FT-IR Methodology for Quality Control of Arabinogalactan Protein (AGP) Extracted from Green Tea (Camellia sinensis)

Abstract

A rapid methodology of quality control was developed for arabinogalactan proteins (AGP) extracted and purified from green tea. Using the vectorial angle method and IR spectrum analysis, the 1200-800 cm(-1) region in second-derivative IR spectra was determined as the key fingerprinting region of green tea AGP, with the 1090-900 cm(-1) region reflecting their conservative and common characteristics. In fact, the key monosaccharides, galactose (Gal) and arabinose (Ara), were shown to have intense peaks at about 1075 and 1045 cm(-1), respectively, and uronic acids at about 1018 cm(-1) in second-derivative IR spectra. The variable region was identified to be at about 1134-1094 and 900-819 cm(-1) and was probably due to compositional and structural differences between AGPs.
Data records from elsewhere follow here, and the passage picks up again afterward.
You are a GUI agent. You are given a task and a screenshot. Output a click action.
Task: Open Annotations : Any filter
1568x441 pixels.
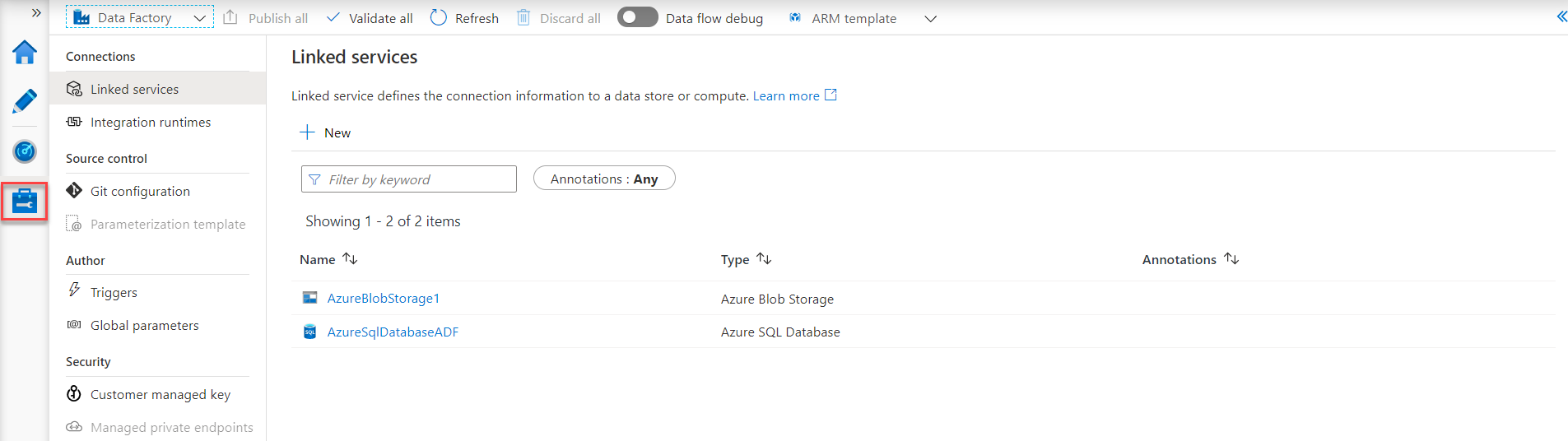pos(604,179)
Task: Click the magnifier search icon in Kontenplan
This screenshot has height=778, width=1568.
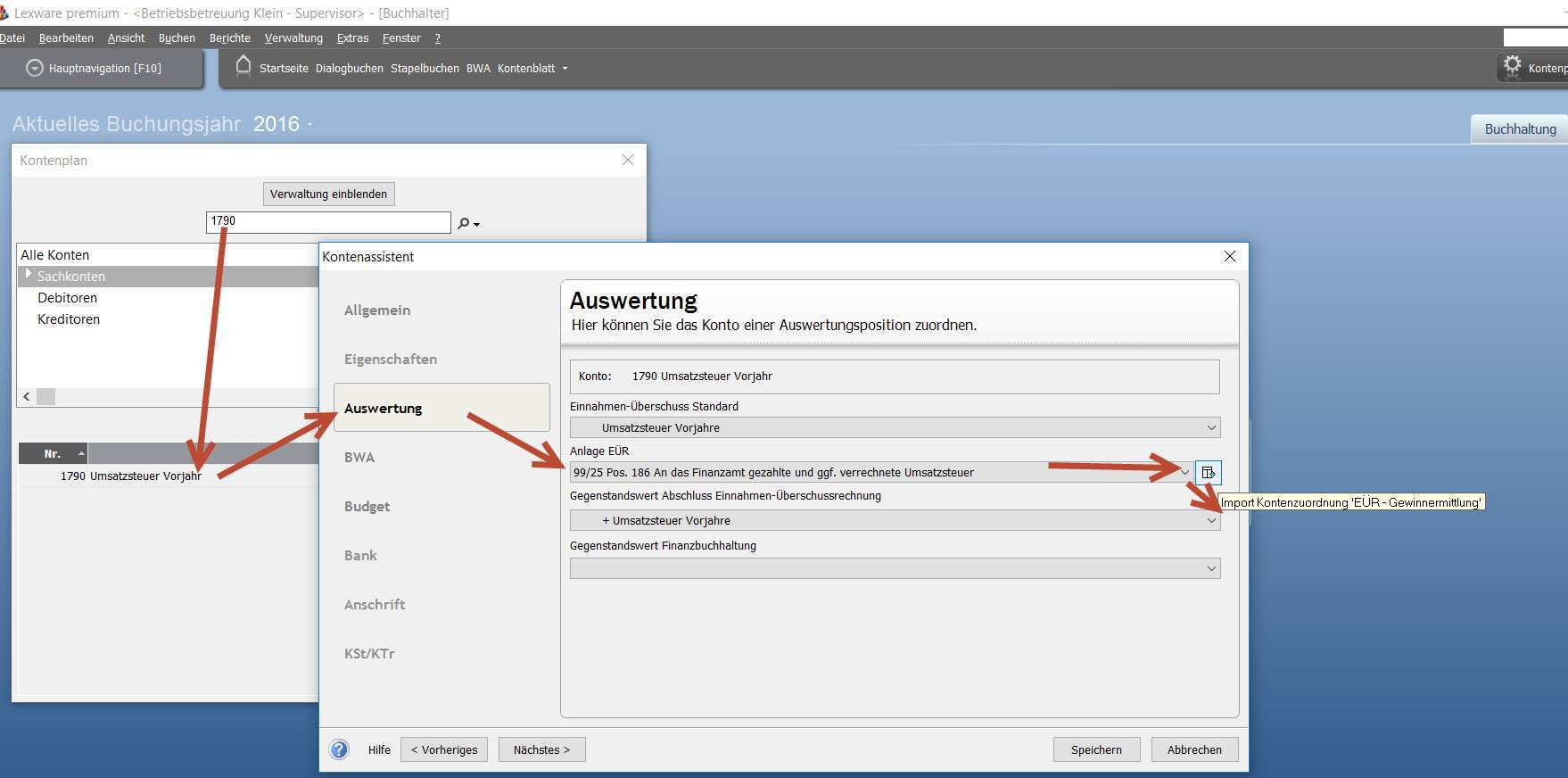Action: pyautogui.click(x=464, y=223)
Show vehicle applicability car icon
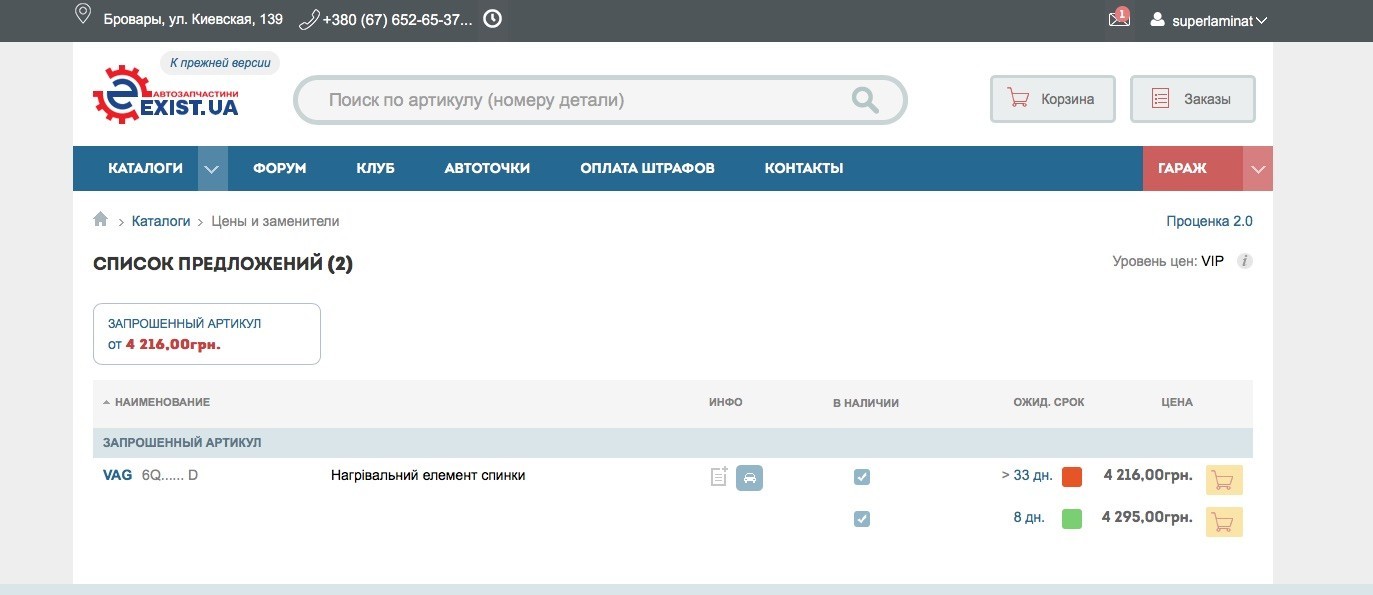This screenshot has height=595, width=1373. pos(749,478)
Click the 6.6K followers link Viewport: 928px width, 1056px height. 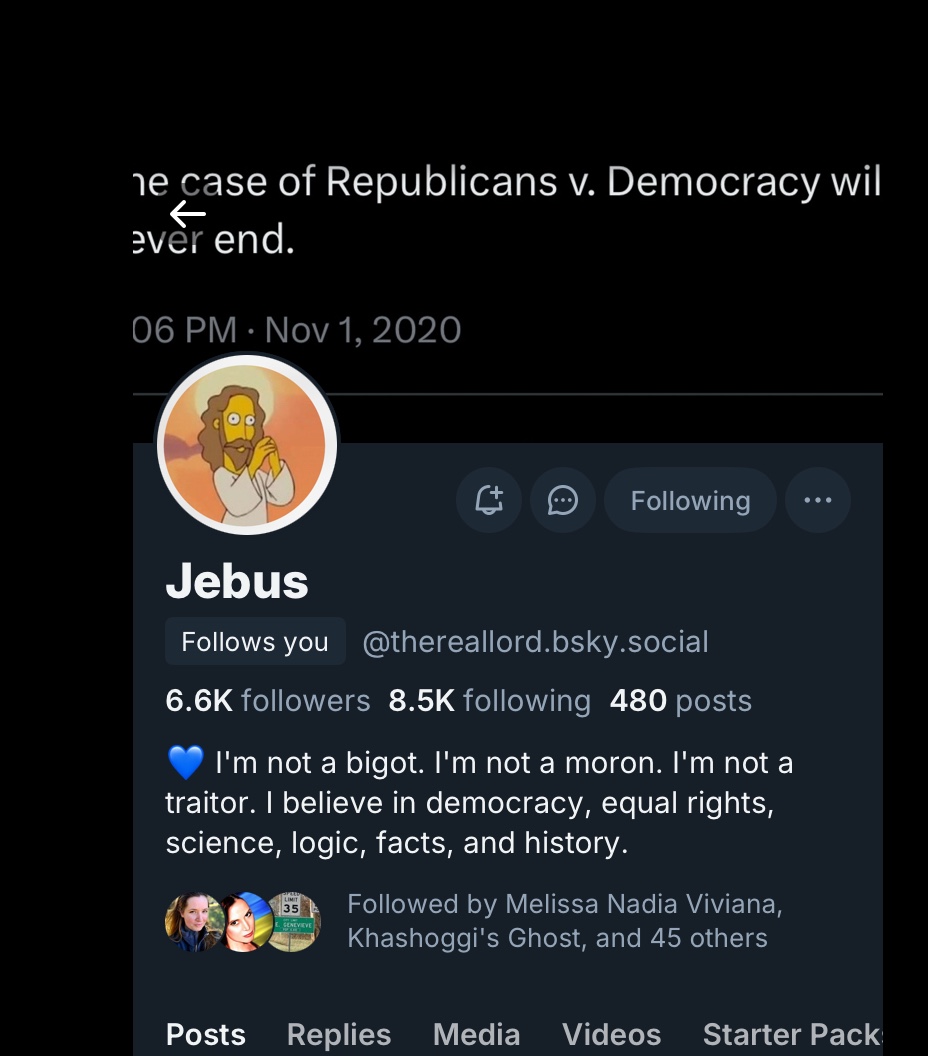coord(268,701)
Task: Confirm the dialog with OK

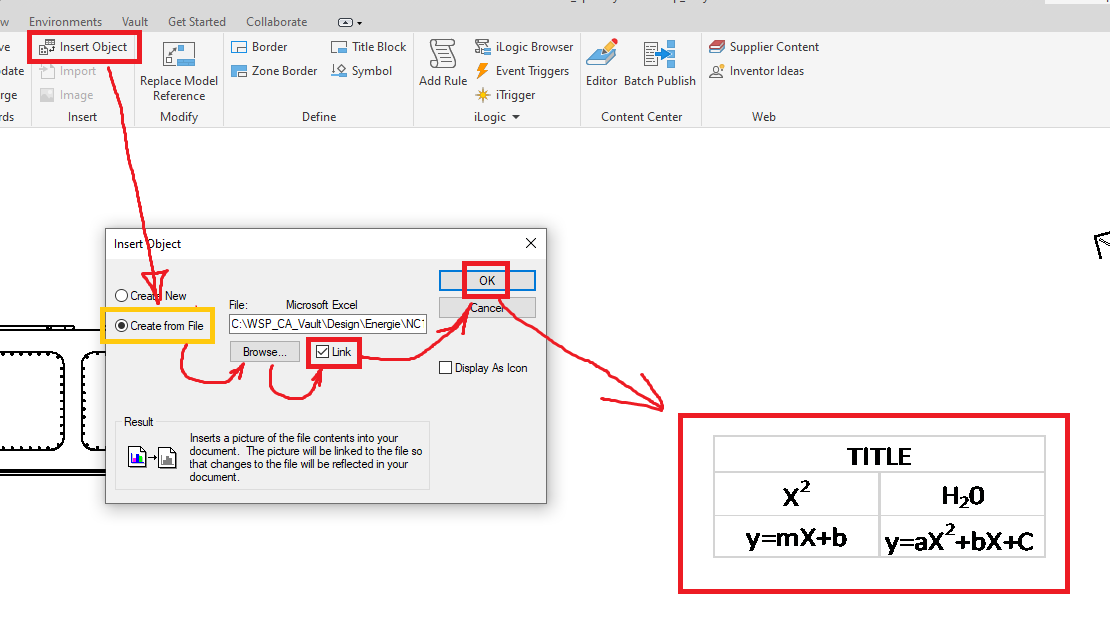Action: tap(487, 280)
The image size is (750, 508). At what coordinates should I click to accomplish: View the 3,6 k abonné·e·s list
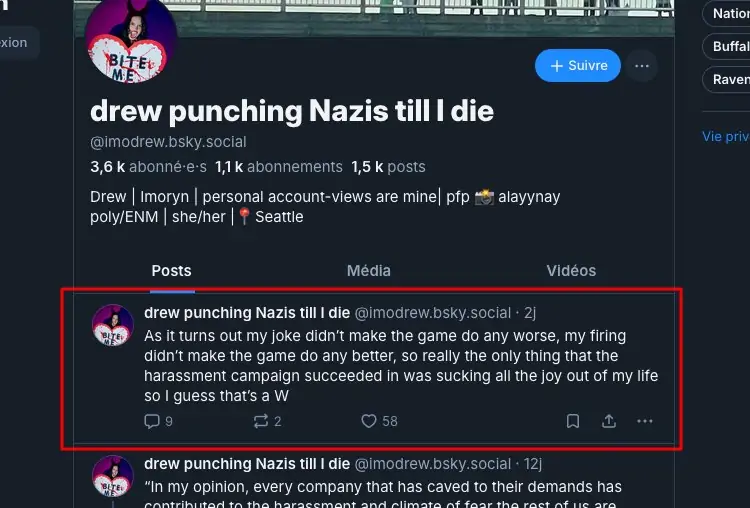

The constructed methodology was tested on green tea AGP extracted by three treatments and purified to apparent homogeneity as water-extracted Camellia sinensis AGP (CSW-AGP), pectinase-extracted C. sinensis AGP (CSP-AGP), and trypsin-extracted C. sinensis AGP (CST-AGP) with an Ara/Gal ratio of 1.37, 1.57, and 1.82, respectively. Regarding in vitro antioxidant activity, the AGPs (CSW-AGP and CST-AGP) with higher similarity (closer cos theta values calculated for second-derivative IR spectra) exhibited a similar ability of chelating ferrous ions and had a similar capability for scavenging hydroxyl radicals. In conclusion, the combination of second-derivative IR spectrum analysis and the vectorial angle method has allowed a successful characterization of green tea AGPs and was shown to be suitable for their compositional and activity discrimination and rapid quality evaluation.